Sparse early data is the trickiest one. New users have thin quiz history, which means personalization is weak right when first impressions matter most. The system has to produce useful artifacts before it has anything to personalize from, and the cold-start behavior has to be explicitly designed rather than left to drift.
Reference resolution is where bugs feel the worst. Follow-ups like "quiz on this" depend on stable thread IDs and trim-safe transcript handling under token limits. When that breaks, it feels like the assistant just forgot who you are. The technical cause is a clipped transcript or a missing thread reference; the user experience is something much worse.
Tool misfire is subtle but measurable. Over-triggering note or quiz generation wastes latency and burns token budget. Under-triggering means the assistant is just a chat window.
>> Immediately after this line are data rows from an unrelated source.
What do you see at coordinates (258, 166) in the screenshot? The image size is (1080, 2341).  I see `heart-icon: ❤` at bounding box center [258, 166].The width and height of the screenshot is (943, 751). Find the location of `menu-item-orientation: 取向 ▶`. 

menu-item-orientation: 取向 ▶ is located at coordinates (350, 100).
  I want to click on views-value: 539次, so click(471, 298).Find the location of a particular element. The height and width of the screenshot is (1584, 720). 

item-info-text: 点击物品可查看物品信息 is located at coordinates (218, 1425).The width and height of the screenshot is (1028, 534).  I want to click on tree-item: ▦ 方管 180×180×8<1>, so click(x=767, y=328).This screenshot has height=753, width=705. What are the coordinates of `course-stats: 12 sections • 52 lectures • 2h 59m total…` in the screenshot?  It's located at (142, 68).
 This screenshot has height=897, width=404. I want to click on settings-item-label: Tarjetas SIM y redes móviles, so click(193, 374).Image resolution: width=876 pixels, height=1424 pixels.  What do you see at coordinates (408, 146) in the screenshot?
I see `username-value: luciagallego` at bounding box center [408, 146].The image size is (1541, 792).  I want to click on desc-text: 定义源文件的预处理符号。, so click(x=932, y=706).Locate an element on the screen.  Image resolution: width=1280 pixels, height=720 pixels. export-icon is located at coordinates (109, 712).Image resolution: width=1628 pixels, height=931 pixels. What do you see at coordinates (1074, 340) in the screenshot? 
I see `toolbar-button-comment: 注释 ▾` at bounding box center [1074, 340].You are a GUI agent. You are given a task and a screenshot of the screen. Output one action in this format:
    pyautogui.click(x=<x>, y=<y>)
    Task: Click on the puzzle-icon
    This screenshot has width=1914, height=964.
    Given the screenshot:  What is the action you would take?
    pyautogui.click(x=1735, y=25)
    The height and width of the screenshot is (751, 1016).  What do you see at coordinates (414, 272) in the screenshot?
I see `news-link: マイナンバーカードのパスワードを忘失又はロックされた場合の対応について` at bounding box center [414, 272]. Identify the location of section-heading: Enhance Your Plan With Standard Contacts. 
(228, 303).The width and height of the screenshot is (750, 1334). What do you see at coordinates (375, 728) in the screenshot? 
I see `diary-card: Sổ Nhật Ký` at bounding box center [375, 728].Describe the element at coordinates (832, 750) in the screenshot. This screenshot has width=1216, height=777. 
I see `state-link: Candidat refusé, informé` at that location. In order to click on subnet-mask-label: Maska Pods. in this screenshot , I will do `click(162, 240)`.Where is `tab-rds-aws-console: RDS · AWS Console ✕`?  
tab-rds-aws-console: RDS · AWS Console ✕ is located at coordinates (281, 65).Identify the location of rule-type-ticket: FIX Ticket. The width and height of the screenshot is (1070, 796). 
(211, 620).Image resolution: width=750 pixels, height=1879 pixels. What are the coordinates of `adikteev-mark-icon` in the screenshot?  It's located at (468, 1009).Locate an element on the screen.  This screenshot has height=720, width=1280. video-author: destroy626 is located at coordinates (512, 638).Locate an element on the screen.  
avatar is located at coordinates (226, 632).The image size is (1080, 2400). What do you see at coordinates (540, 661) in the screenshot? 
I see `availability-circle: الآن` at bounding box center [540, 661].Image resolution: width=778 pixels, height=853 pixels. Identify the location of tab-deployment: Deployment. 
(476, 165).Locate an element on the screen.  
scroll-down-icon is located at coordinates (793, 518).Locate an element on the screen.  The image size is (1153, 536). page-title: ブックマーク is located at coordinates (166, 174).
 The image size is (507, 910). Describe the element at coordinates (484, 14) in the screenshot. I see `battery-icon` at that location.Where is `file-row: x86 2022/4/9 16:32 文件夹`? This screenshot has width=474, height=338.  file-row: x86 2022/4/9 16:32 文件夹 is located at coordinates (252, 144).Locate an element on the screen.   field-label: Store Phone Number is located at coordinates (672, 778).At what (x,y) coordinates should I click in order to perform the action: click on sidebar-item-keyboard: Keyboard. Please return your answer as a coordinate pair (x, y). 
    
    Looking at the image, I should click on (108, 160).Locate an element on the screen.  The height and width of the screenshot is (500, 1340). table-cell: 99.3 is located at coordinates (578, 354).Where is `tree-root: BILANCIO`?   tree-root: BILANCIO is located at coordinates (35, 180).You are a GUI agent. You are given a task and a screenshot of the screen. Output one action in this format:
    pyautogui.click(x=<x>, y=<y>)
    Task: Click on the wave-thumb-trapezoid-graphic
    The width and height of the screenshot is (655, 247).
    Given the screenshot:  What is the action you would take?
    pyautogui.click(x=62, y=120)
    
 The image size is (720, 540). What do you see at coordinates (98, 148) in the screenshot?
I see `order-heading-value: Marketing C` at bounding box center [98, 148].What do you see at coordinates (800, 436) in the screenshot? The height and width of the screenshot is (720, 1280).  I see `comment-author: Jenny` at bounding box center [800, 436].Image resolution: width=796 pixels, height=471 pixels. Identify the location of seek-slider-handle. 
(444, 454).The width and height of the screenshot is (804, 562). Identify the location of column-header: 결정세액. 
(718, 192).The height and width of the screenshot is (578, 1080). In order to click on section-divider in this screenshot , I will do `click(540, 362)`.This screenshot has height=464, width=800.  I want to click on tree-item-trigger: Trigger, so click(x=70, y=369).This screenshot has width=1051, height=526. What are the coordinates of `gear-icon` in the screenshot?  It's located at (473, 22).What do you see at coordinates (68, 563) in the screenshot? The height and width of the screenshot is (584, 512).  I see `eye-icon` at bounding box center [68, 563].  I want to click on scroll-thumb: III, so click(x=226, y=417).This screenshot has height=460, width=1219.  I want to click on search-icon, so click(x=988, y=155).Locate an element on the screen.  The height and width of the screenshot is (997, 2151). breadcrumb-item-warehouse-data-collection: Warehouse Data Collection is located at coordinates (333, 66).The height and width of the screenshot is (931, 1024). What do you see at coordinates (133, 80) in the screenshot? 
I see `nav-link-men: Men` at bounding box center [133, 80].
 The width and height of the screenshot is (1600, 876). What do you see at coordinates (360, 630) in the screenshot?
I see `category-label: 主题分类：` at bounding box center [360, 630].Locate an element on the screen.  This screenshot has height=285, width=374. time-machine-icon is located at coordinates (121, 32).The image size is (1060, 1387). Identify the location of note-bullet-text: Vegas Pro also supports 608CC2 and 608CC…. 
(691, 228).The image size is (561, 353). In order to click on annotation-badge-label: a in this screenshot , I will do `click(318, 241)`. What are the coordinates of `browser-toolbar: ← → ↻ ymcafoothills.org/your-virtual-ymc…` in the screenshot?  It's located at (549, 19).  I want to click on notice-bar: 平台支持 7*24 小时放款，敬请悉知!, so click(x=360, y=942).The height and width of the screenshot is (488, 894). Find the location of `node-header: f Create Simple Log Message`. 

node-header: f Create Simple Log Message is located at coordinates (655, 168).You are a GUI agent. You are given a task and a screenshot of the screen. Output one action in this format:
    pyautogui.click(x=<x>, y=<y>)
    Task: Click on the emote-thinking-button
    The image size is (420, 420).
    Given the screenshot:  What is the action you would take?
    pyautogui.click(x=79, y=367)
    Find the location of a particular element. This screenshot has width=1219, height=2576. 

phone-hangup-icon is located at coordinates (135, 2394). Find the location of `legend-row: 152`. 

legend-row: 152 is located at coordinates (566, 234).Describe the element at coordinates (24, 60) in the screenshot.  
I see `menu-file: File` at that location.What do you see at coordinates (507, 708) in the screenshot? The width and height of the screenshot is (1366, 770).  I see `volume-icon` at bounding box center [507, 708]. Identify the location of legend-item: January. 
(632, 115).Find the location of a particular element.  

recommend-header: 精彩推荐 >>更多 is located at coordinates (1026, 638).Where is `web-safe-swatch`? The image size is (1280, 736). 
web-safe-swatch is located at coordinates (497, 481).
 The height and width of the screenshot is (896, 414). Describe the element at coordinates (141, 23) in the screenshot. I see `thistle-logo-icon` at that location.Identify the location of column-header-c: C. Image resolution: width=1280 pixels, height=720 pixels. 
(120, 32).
Getting the routing guardrails right is an ongoing calibration, not a one-time setting.
What changed
| Dimension | Stateless chat | Context-first Cereby AI |
|---|---|---|
| Weak-point targeting | None | Quiz- and path-aware questions |
| Thread continuity | Per-message only | Thread plus session artifacts |
| Planning integration | Disconnected | Calendar- and quiz-aware planning |
| Response depth | Fixed for everyone | Shaped by history and follow-up |
The qualitative version: learners get durable study objects and coherent follow-ups instead of one-off answers. On the operator side, "it forgot me" reports drop sharply when context assembly stays healthy.
What's next
Tighter telemetry on which context slices drive quality versus cost. An explicit cold-start mode so thin-data users get useful defaults instead of silence. Deeper hooks into spaced repetition and file chat without blowing token limits.